Return, word for word, the passage of the Tacker development environment page from "The functional tests" up to and including "properly cleaned up.".

━━━━━ PAGE

Setting Up a Development Environment¶
This page describes how to setup a working Python development environment that can be used in developing Tacker on Ubuntu, Fedora or Mac OS X. These instructions assume you’re already familiar with Git and Gerrit, which is a code repository mirror and code review toolset , however if you aren’t please see this Git tutorial for an introduction to using Git and this guide for a tutorial on using Gerrit and Git for code contribution to Openstack projects.
If you want to be able to run Tacker in a full OpenStack environment, you can use the excellent DevStack project to do so. There is a wiki page that describes setting up Tacker using DevStack.
Testing Tacker¶
Overview¶
The unit tests are meant to cover as much code as possible and should be executed without the service running. They are designed to test the various pieces of the tacker tree to make sure any new changes don’t break existing functionality.
The functional tests are intended to validate actual system interaction. Mocks should be used sparingly, if at all. Care should be taken to ensure that existing system resources are not modified and that resources created in tests are properly cleaned up.

━━━━━━━━━━
━━━━━ LISTING

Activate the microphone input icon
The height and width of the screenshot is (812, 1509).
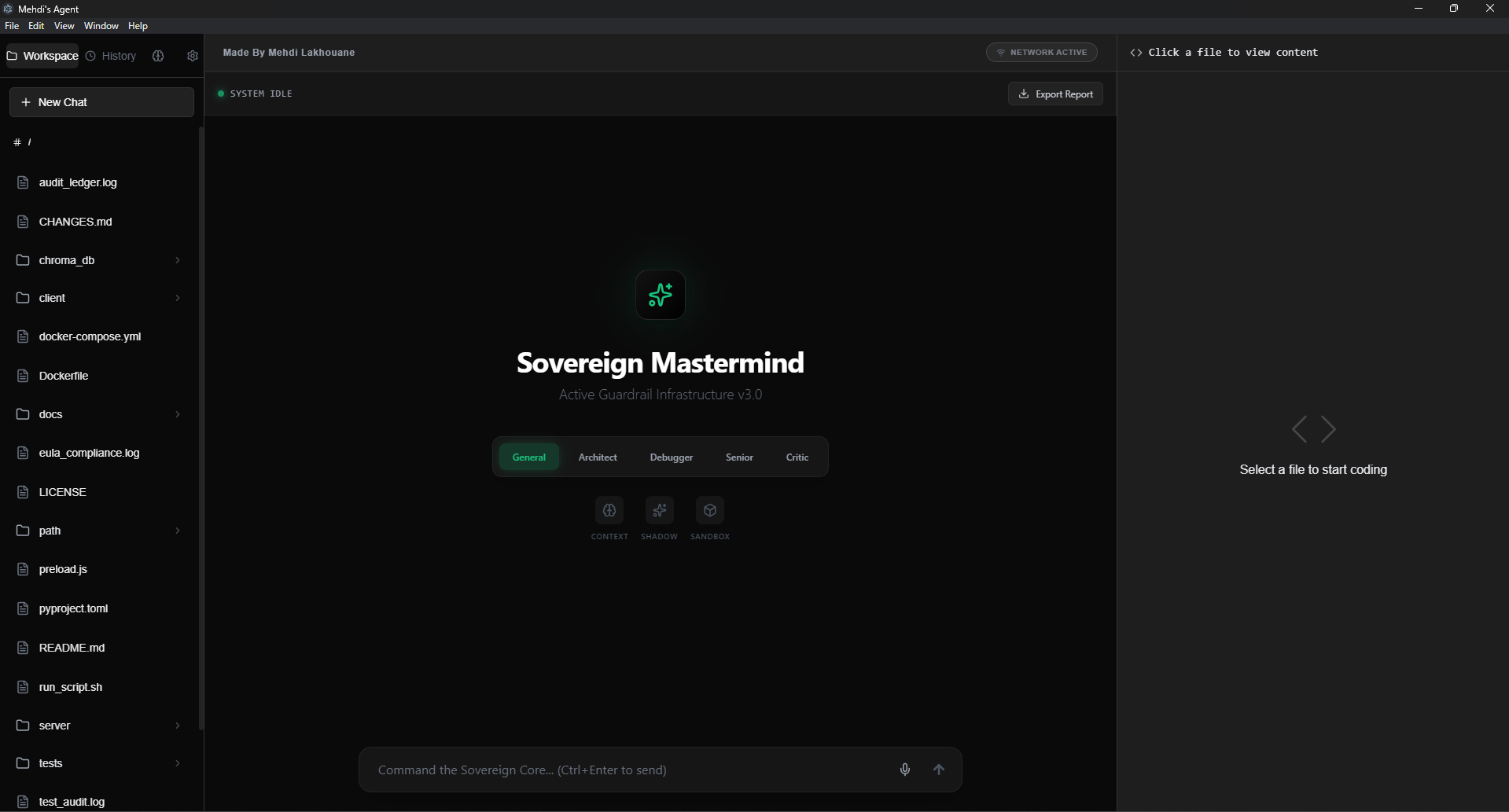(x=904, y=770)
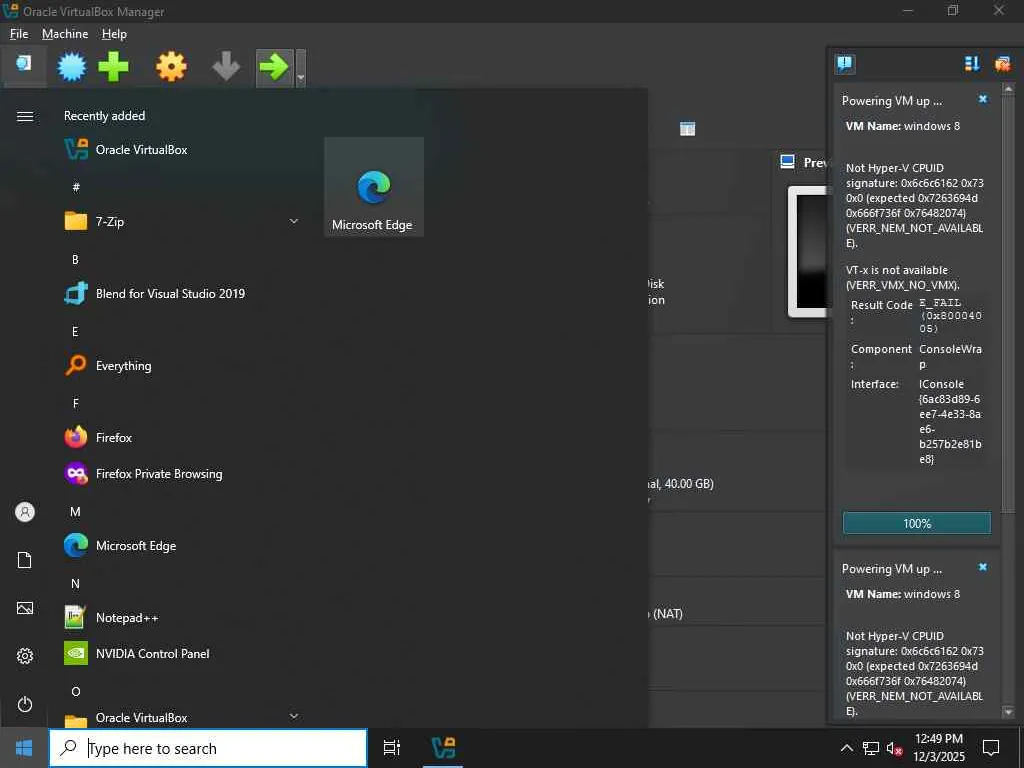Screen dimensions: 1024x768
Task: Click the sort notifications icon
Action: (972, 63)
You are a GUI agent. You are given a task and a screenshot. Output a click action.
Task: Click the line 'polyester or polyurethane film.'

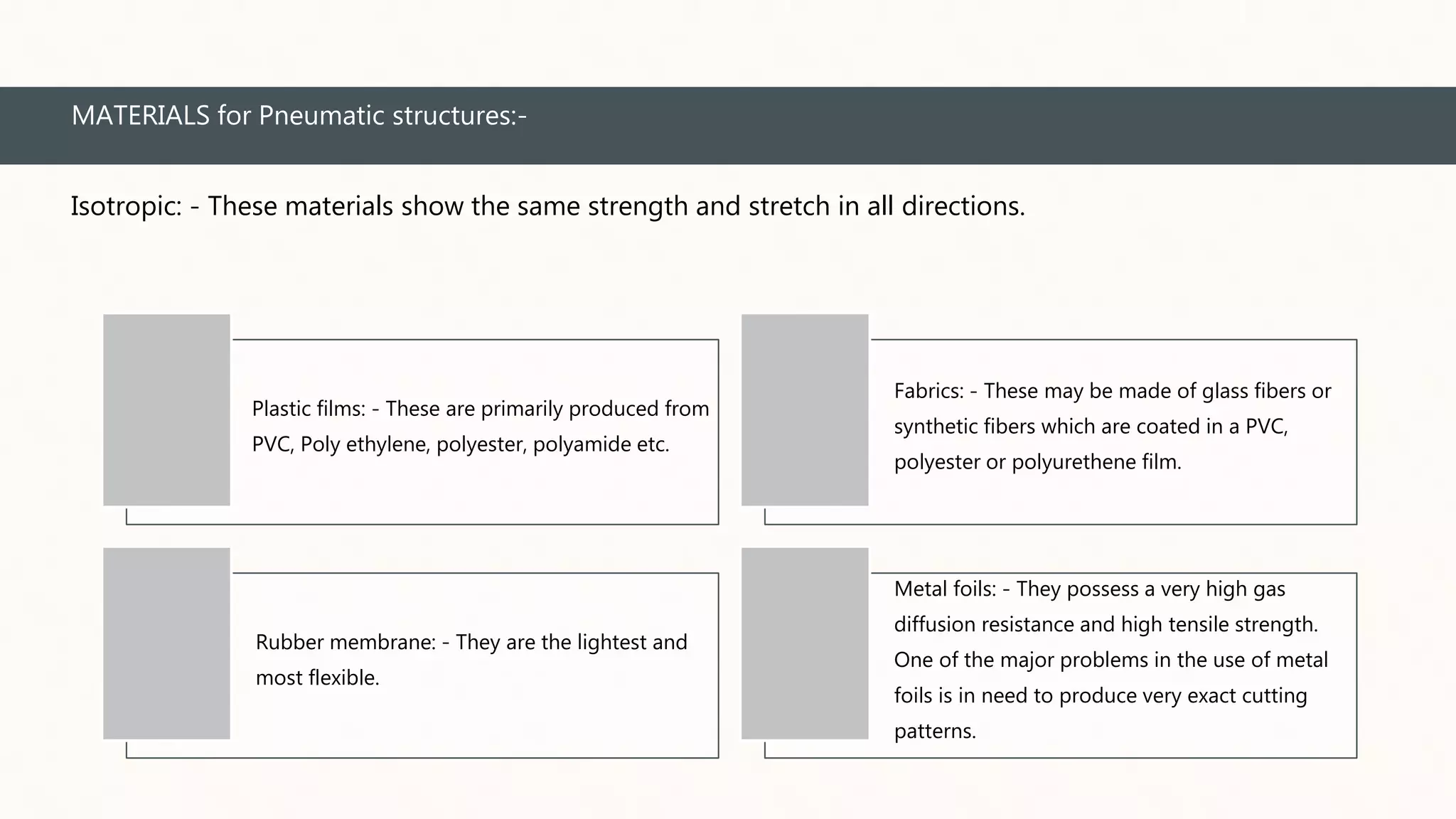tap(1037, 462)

━━━━━━━━━━
━━━━━ LISTING

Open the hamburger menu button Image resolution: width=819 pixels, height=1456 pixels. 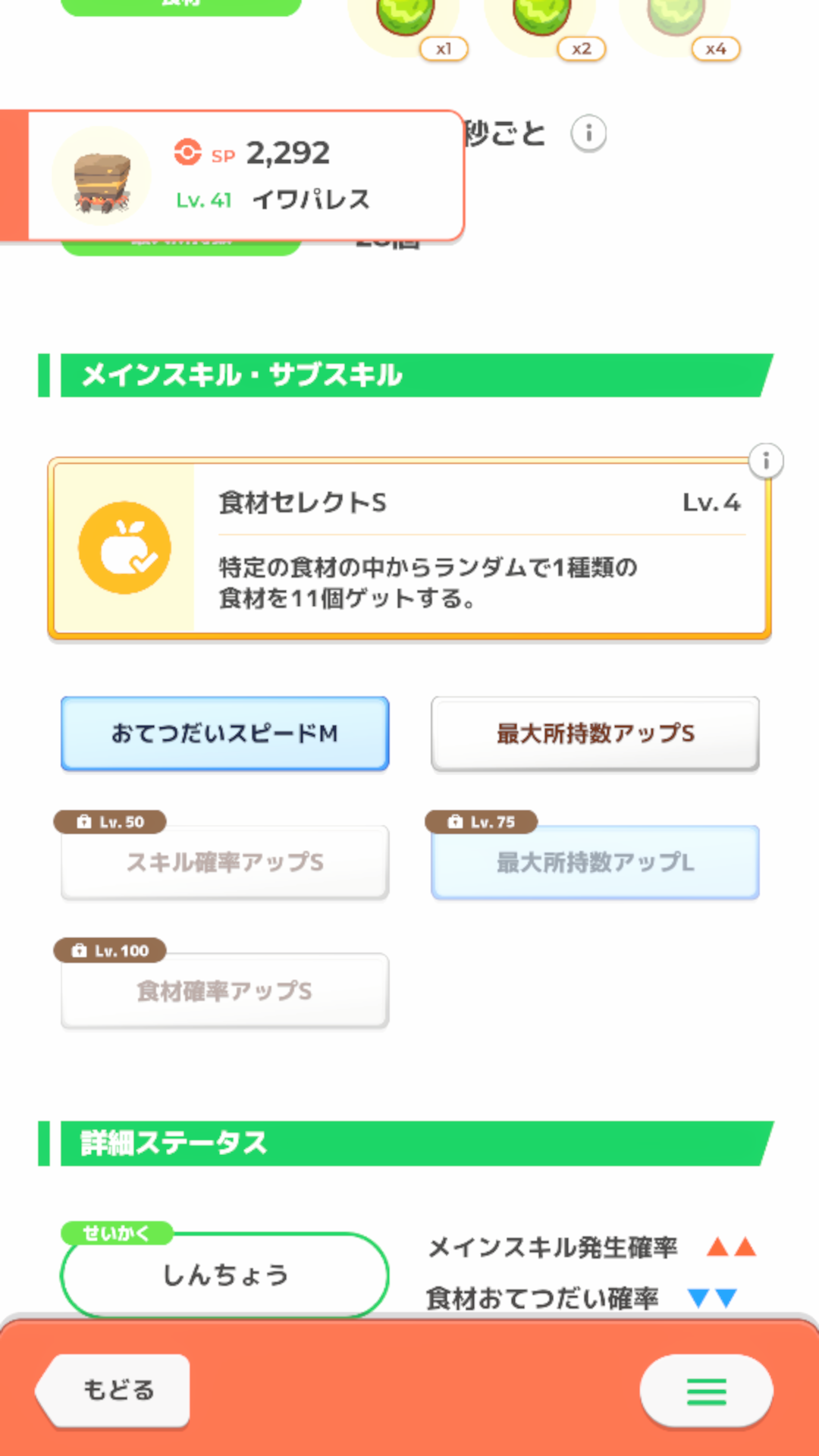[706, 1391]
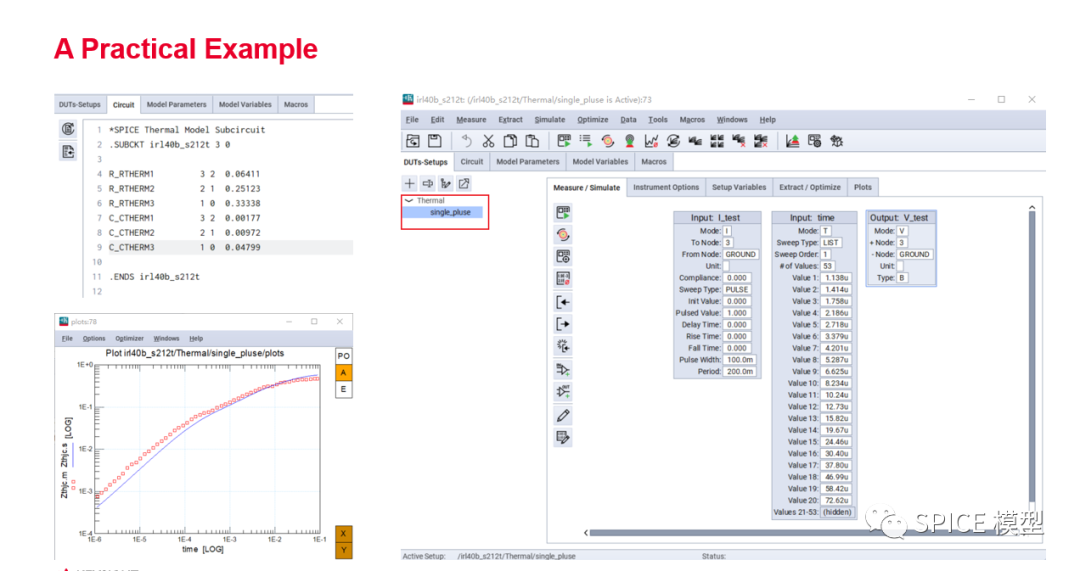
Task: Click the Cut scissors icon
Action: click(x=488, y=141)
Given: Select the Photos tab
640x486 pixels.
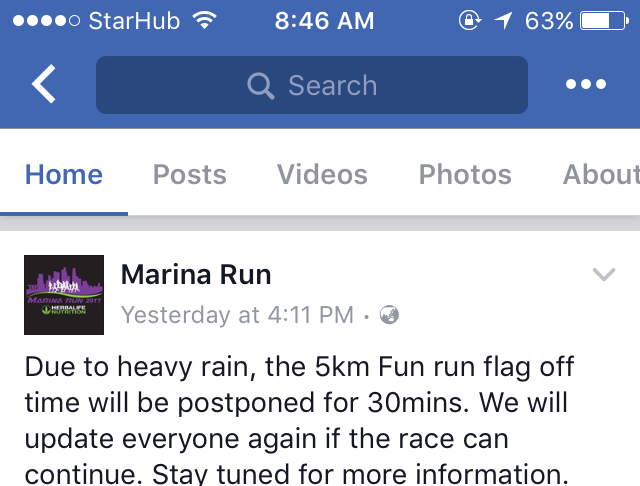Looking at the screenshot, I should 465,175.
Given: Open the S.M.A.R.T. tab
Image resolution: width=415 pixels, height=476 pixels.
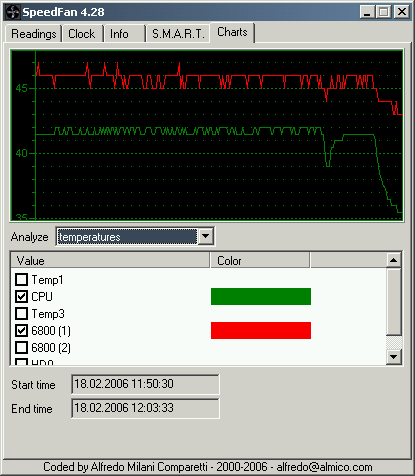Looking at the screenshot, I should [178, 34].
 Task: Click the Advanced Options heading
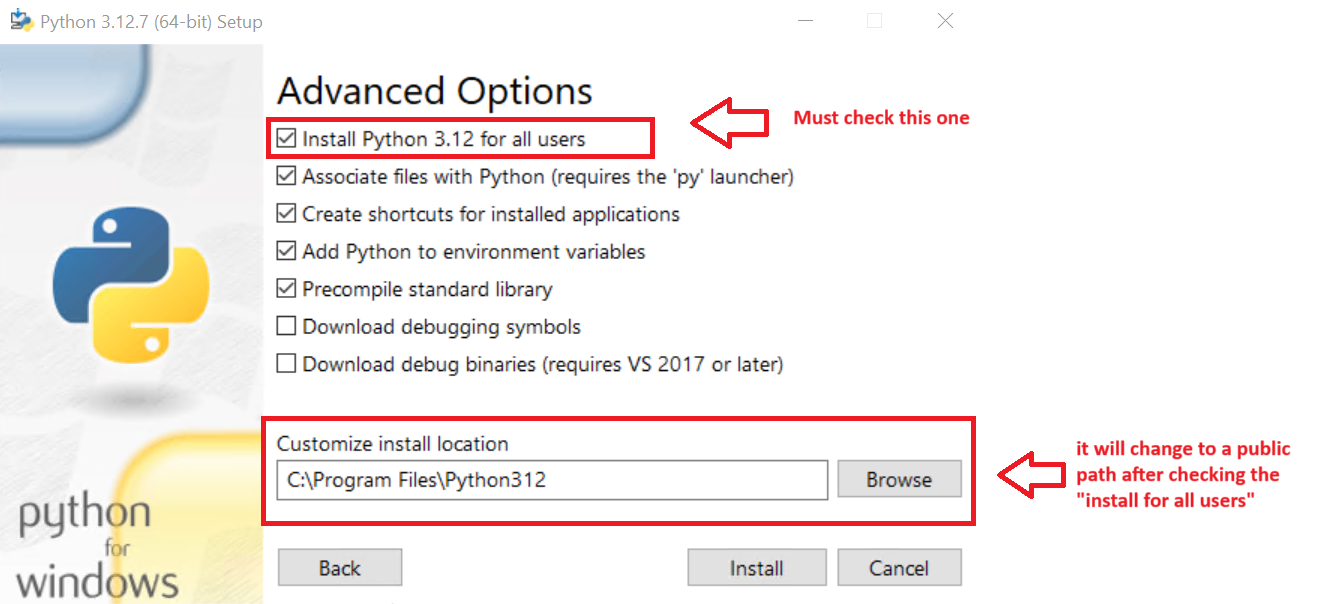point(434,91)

━━━━━━━━━━
━━━━━ LISTING

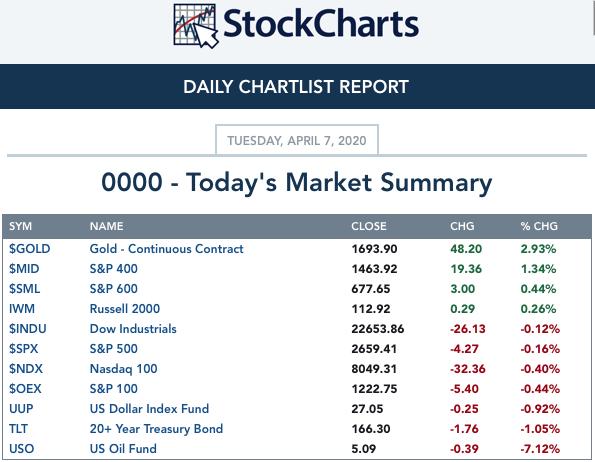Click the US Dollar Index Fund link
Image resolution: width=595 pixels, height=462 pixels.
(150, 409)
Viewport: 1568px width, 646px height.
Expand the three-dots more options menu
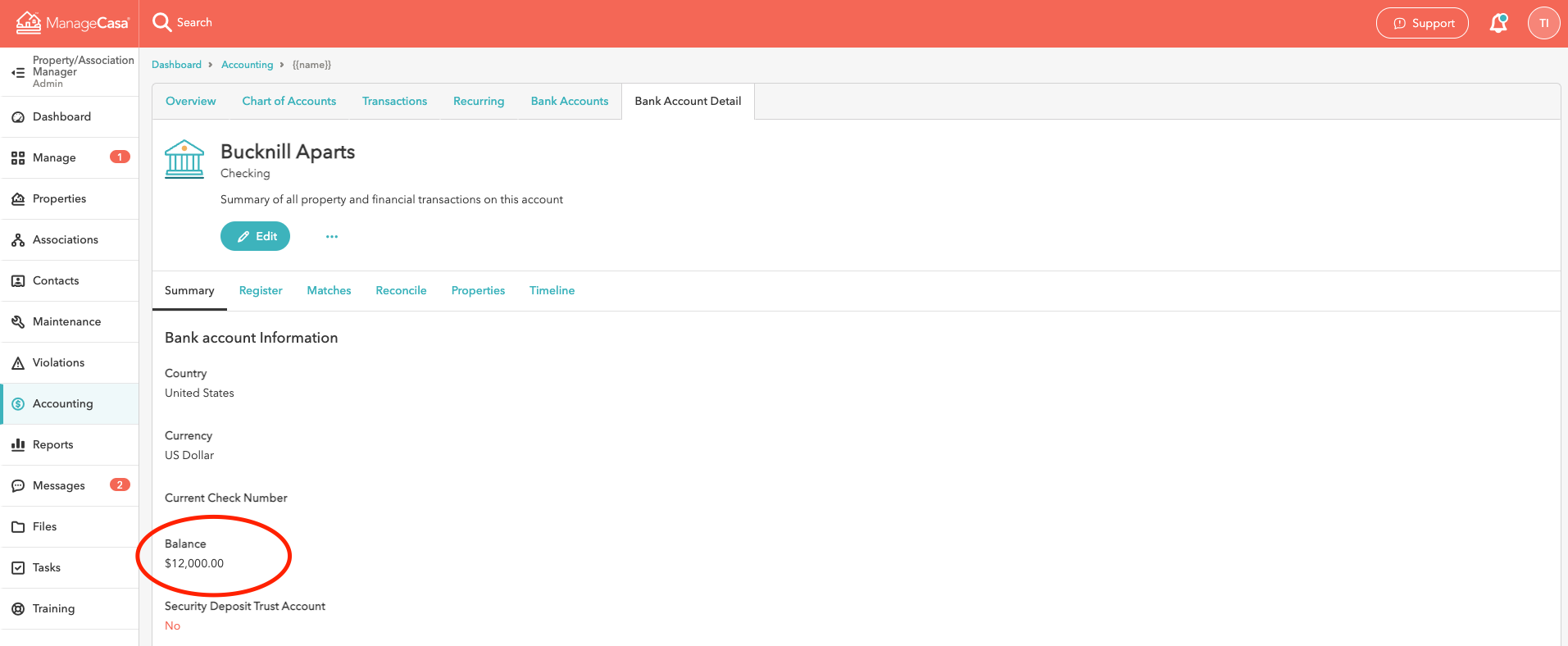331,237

━━━━━━━━━━

=== FINISHED ANSWER ===
The functional tests are intended to validate actual system interaction. Mocks should be used sparingly, if at all. Care should be taken to ensure that existing system resources are not modified and that resources created in tests are properly cleaned up.